The results of the model predict that the coral will become more sensitive to temperature swings, which will result in occasional die-offs.
The study's authors estimated how much coral had died in the immediate aftermath of the 2016 heat wave, and then returned nine months later to discern how many corals had regained their color - a sign of restored health - and how many had died.
"The scale of the damage from back-to-back bleaching is vastly bigger", Hughes said. "The bleaching will forever change the Barrier Reef". These were combined with underwater surveys of over 100 locations.
Finally, teams of divers took samples of corals and investigated their physiology in the laboratory. For past mass bleaching events, corals either recovered when the water cooled down, or died slowly of "starvation". On the Great Barrier Reef, less than 10% of reefs escaped with no bleaching, compared with more than 40% in previous bleaching events.
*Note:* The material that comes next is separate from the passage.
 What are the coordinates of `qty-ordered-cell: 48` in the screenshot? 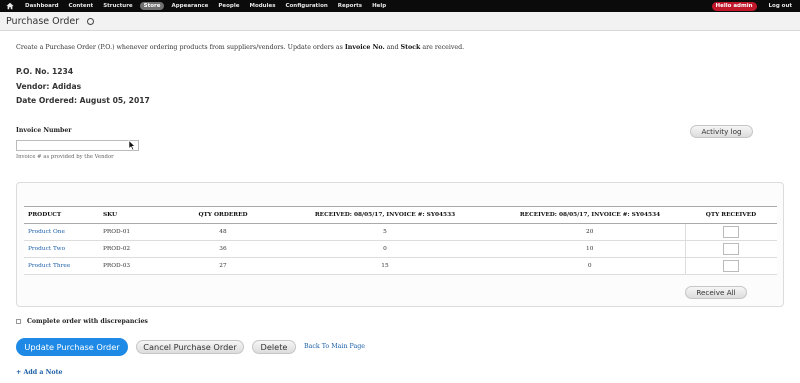 It's located at (223, 232).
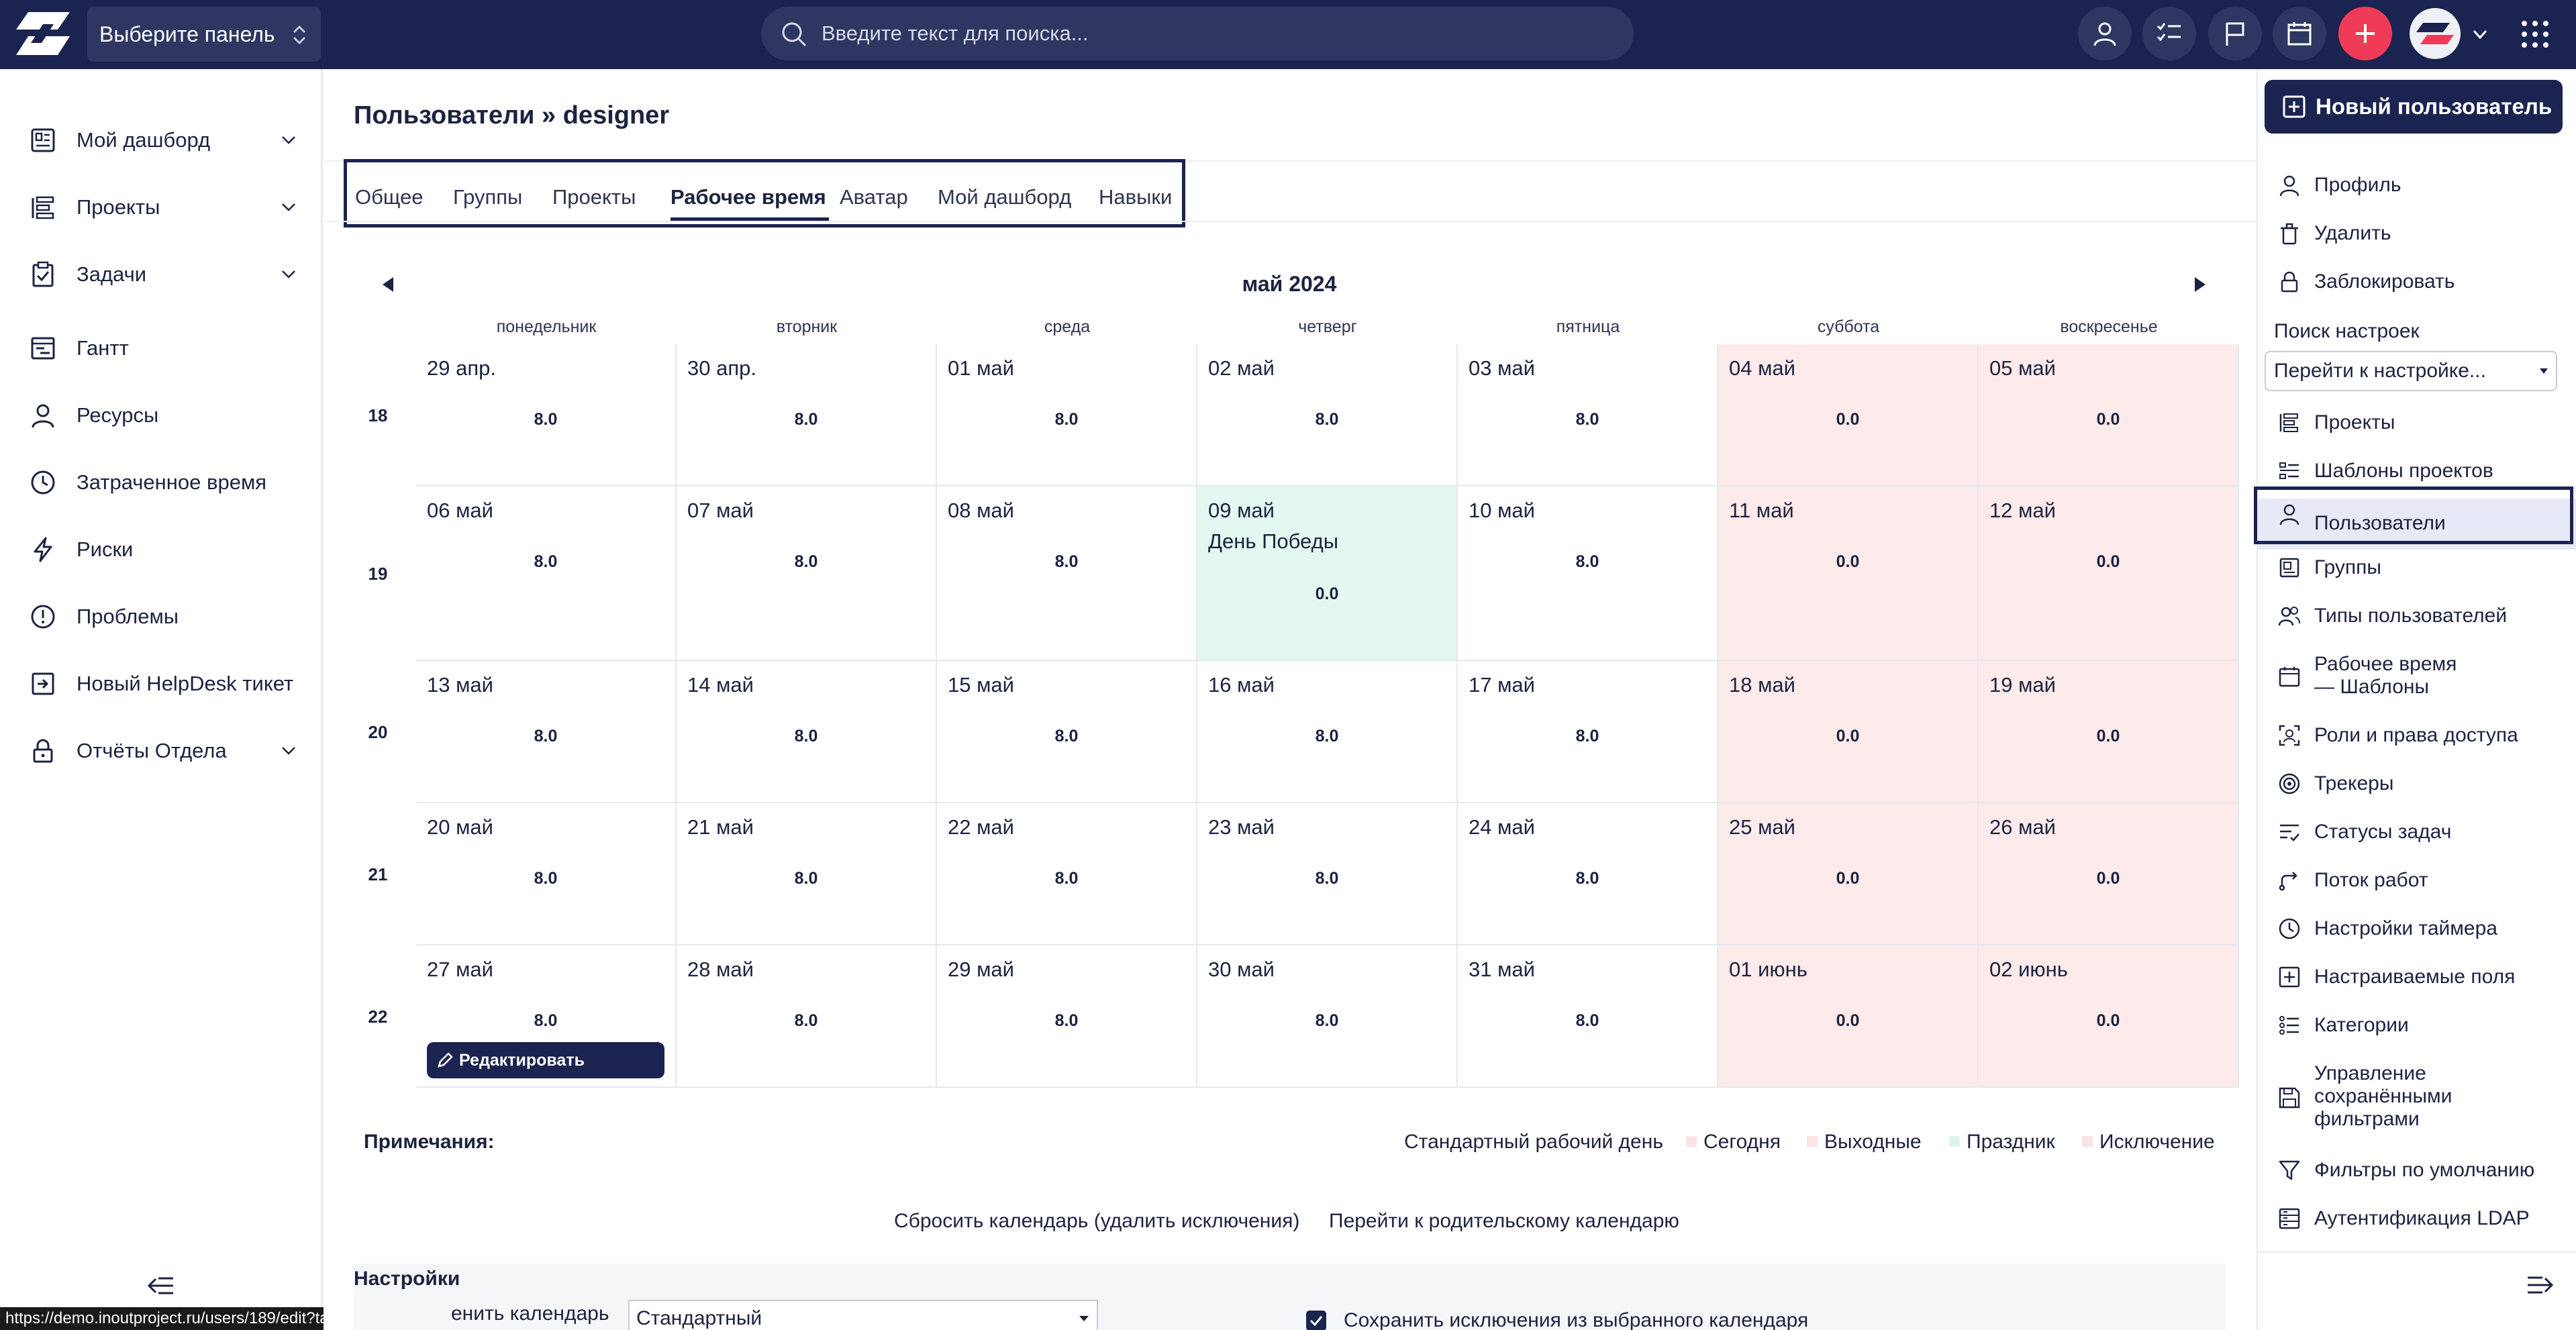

Reefs can recover from bleaching in about 15 to 25 years - but that can only happen if the temperature and acidity of the waters drop. Not before yet another bleaching event occurs.
A key guide is the number of so-called degree-heating weeks (DHW), such as waters a degree above average for a certain period.
The US National Oceanic and Atmospheric Administration has suggested that bleaching generally starts at 4 DHW, and death at around 8 DHW.
"This episode should remind us that there is no reason to expect that climate change impacts should be slow and steady and predictable", she wrote. Extreme weather events due to anthropogenic global warming and El Nino are rapidly emerging as major threats to the ecosystems. Hughes said that the branching type corals which provide shelter to the fishes are being replaced by " bulky, less intricate dome-shaped corals".
The authors of the study say that it bridges the gap between theory and practice of assessing the risk of ecosystem collapse under the framework of the International Union for Conservation of Nature (IUCN) Red List of Ecosystems. These cover the requirements for such a listing.
"What we just experienced is one hell of a natural selection event", Hughes said in a statement. Replacement of lost corals through recruitment relies on healthy coral larvae arriving and finding suitable settlement substrate.
But, in the face of this widespread devastation, Hughes is hopeful that human action can protect the billion or so remaining coral at the Great Barrier Reef.
"Looking into the future of the Great Barrier Reef and reefs elsewhere, corals in the Arabian Gulf and other extreme temperature environments send both signs of hope and dire warning: reef communities can shift to states that tolerate more heat stress, however, this will likely come at the price of a loss of about 90 percent of coral species", he explained.